Data is exploding and permeates everywhere. As the need to find meaningful patterns hidden within data and take action or make predictions on them becomes an everyday requirement in all segments of society, Data Science software tools have become much easier to use. What we’re seeing now with these software tools is analogous to the rapid growth of Visicalc in the 80s and Excel in the 90s.
Data Analytics Software is rapidly evolving. What started as a glorified excel-like dedicated app has matured to embrace advanced statistical analysis, machine learning and impressive visuals. The software offerings have made great strides using libraries, data models and visual programming environments to encapsulate mathematical complexity and guide users to more intuitively construct data pipelines and models.

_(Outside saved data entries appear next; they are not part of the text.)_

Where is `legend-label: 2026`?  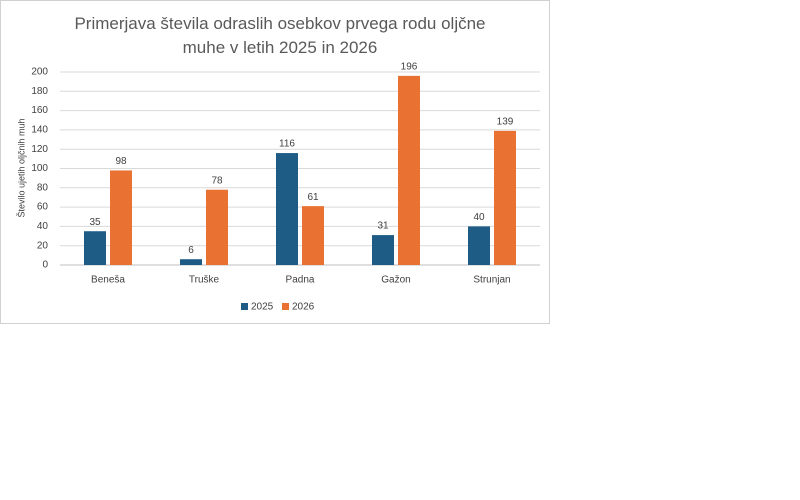 legend-label: 2026 is located at coordinates (304, 308).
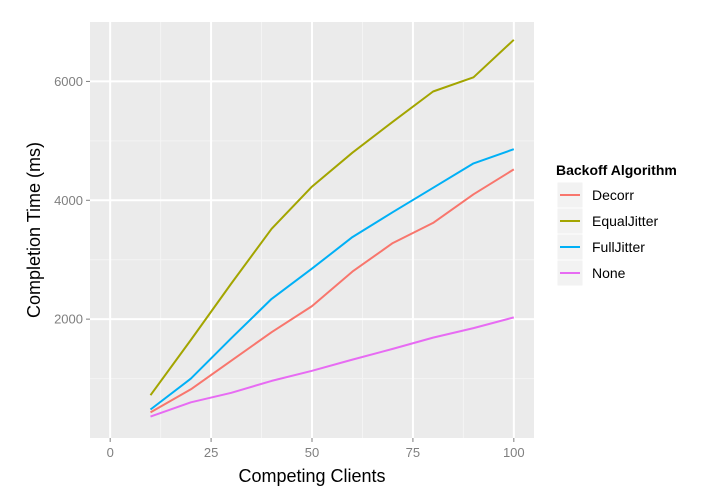  Describe the element at coordinates (68, 82) in the screenshot. I see `y-tick-label: 6000` at that location.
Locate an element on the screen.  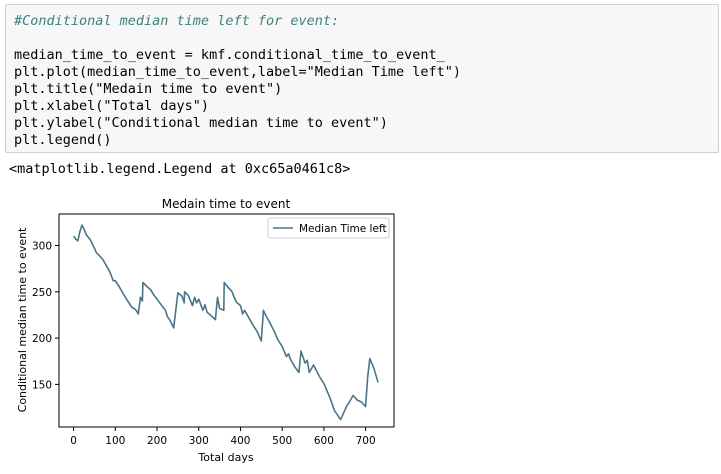
x-tick-label: 700 is located at coordinates (366, 441).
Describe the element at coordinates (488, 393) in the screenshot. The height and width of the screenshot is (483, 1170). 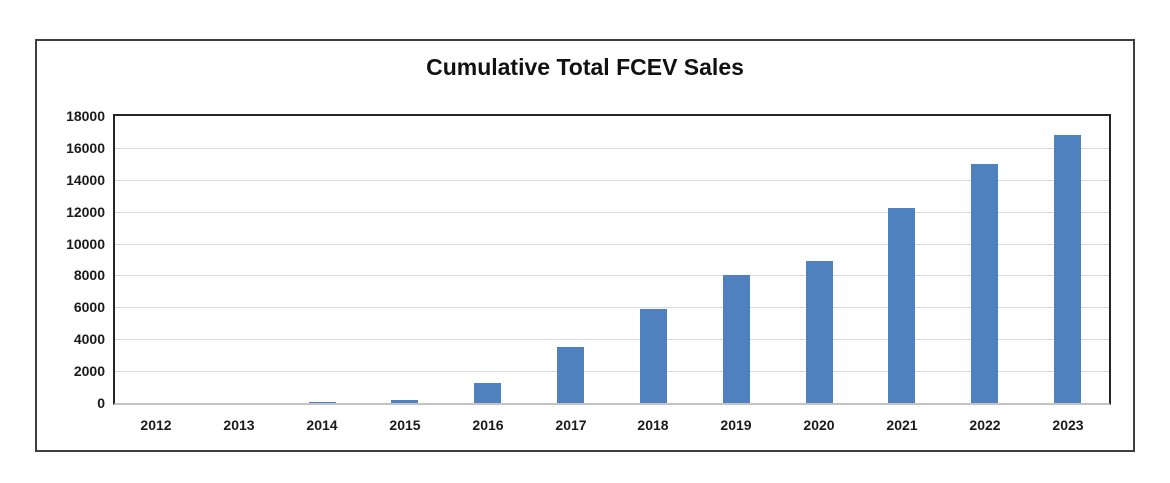
I see `bar-2016` at that location.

More complicated high-end dedicated tools like TensorFlow and Apache Spark are also thriving in parallel. These two address high-performance, large scale, real-time data analysis with specialized models for deep learning neural nets (TF) and algorithms amendable to these more demanding environments (AS).
Presently there is an interesting mix of lower-level Python and R type programmable solutions as well as high-level visual mostly non-programmable solutions like RapidMiner and Orange. Here is a Global 2015 Usage Survey from KDnuggets.com:
The accompanying article explains that while R is currently the leader, Python usage is growing faster and should surpass R within 2-3 years at the current rate. R’s lead is a legacy of being the first high-level, open-source data analytics package with a very large library of statistical functionality popular in statistics, social sciences, machine learning, etc. Although R has a huge library of statistical and mathematical libraries and a very nice interactive web publishing system in Shiny, it is a niche language compared to Python which receives much larger developer contributions in much broader areas than just data science.
Python has subsumed much of R core functionality through libraries like pandas, matplotlib, etc. and has much greater interoperability as the data and Internet glue language for the everything from Web Servers to Message Queues. Python is becoming the lingua franca of machine learning. For example, Orange has hooks for Python widgets and TensorFlow Deep Learning only recently announced a R API (which only binds to the Python API layer instead of the underlying, much more performant C++ code). However, RapidMiner has add-ons for both Python and R custom programmed modules.
Visual Programming environments can be useful to help learn a language and domain like Data Science. One of the most popular courses at Harvard is an introduction to Computer Science for non-majors which uses the same MIT Scratch Visual Programming system my middle schooler uses. The LEGO Mindstorms Visual Programming system also has roots back to MIT and shares code with National Instruments LabView – commercial software for data acquisition, instrument control and industrial automation.
I’ve been evaluating both Orange and RapidMiner since they provide the most sophisticated visual programming environment among open-sourced data science software packages I’ve researched. RapidMiner may have a bit more functionality, but the UX and workflow seem slightly more intuitive in Orange.
Orange allows some power-users to inject their own Python code packaged as widgets into the software which is a nice escape hatch for more powerful data manipulations. On the other hand RapidMiner has a nice feature called “wisdom of crowds” that suggest options based upon the usage patterns of their 100,000+ user base when constructing models, setting parameters, etc. Both Orange and RapidMiner have modular plug-ins that extend core functionality to include specialized text, image and other features often found in other data science packages like Weka.
As a visual programming environments, it’s slow compared to standard keyboard IDE programming but since you’re dealing at a higher abstraction level it seems fast and less error-prone. Both Orange and RapidMiner are great for learning concepts in Data Science, prototyping pipelines and for exploratory data analysis. A great feature would be to export models as code that could be scripted, automated and executed much more efficiently without the visual interface overhead.